Reading Ephesians: Exploring Social Entrepreneurship in the Text 
Minna Shkul
Continuum International Publishing Group, 2010-02-10 - 279 pages
 
 

Minna
 Shkul examines how Ephesians engages in social entrepreneurship - the 
deliberate shaping of emerging Christian Identity through provision of 
ideological and social paradigms for the fledgling Christian community. 

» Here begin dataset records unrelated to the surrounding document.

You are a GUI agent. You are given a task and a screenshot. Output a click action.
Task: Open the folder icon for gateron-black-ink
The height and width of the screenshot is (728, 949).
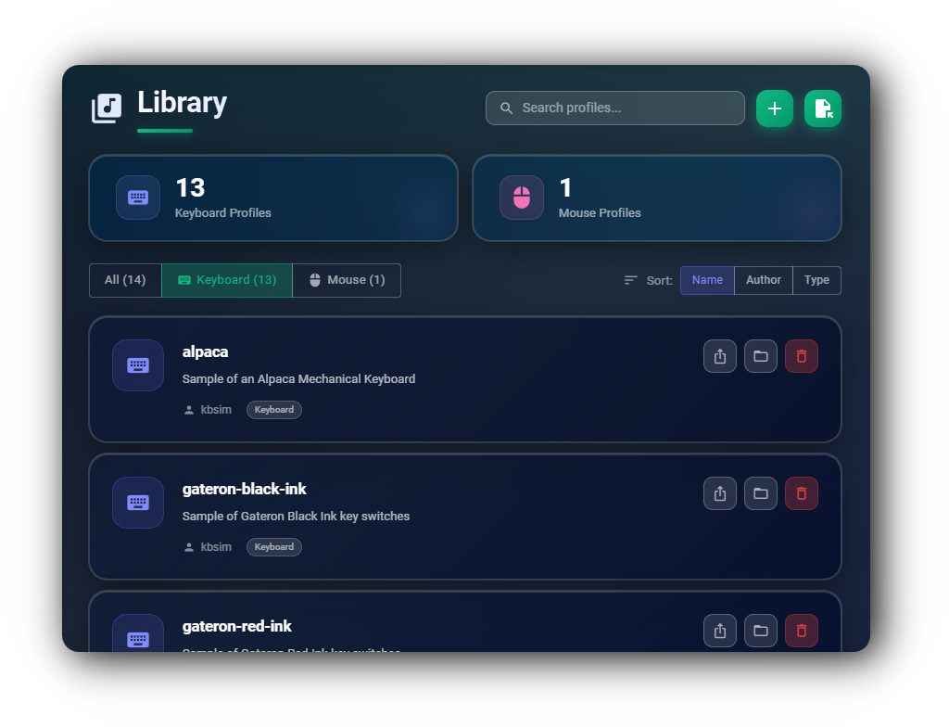(761, 493)
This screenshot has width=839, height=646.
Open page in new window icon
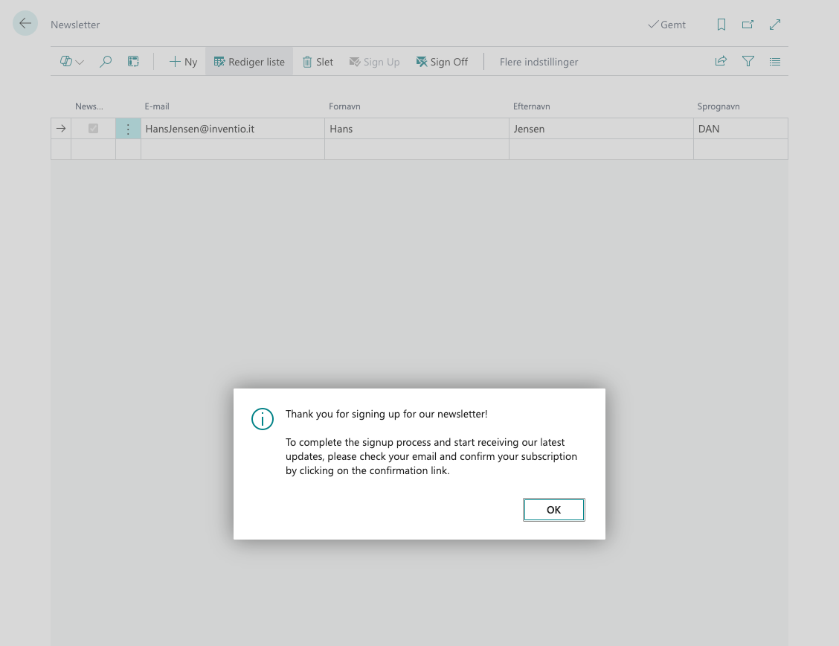(x=748, y=25)
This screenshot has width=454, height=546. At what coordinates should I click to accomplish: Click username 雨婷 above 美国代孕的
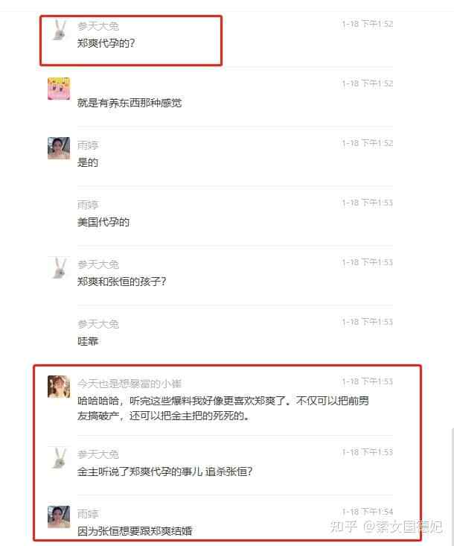click(x=88, y=205)
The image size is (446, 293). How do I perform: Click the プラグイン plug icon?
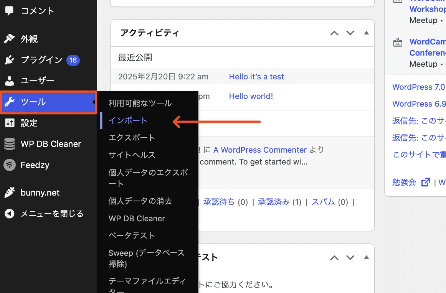10,60
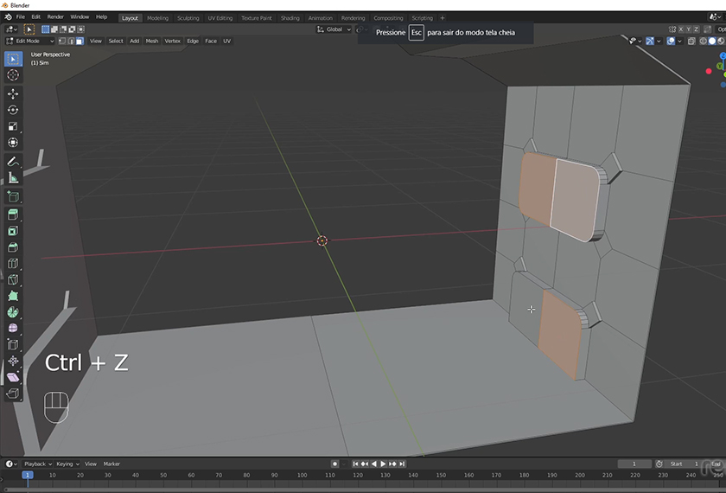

Shkul uses social entrepreneurship as an umbrella for a variety of 
social processes reflected in the text. This eclectic theoretical 
framework and deutero-Pauline reading position has two key aims. The 
first is to offer a theoretically informed social-scientific reading 
which demonstrates the extensive socio-ideological shaping within the 
text, and displays the writer's negotiation of different group processes
 throughout the letter. The second is to examine emerging Christian 
identity in the text, testing its ideological and social contours and 
its reforms upon Jewish traditions. Crucially this is done without the 
theological presupposition that something was wrong with the Judaism 
practised at the time, but rather by focusing upon the divine 
'legitimating' of the Christian group and its culture. 
These 
readings of Ephesians examine how the writer engages in a self-enhancing
 discourse that reinforces basic components of communality. These 
include the construction of a positive in-group identity and the 
provision of ideological and social legitimating for the community. 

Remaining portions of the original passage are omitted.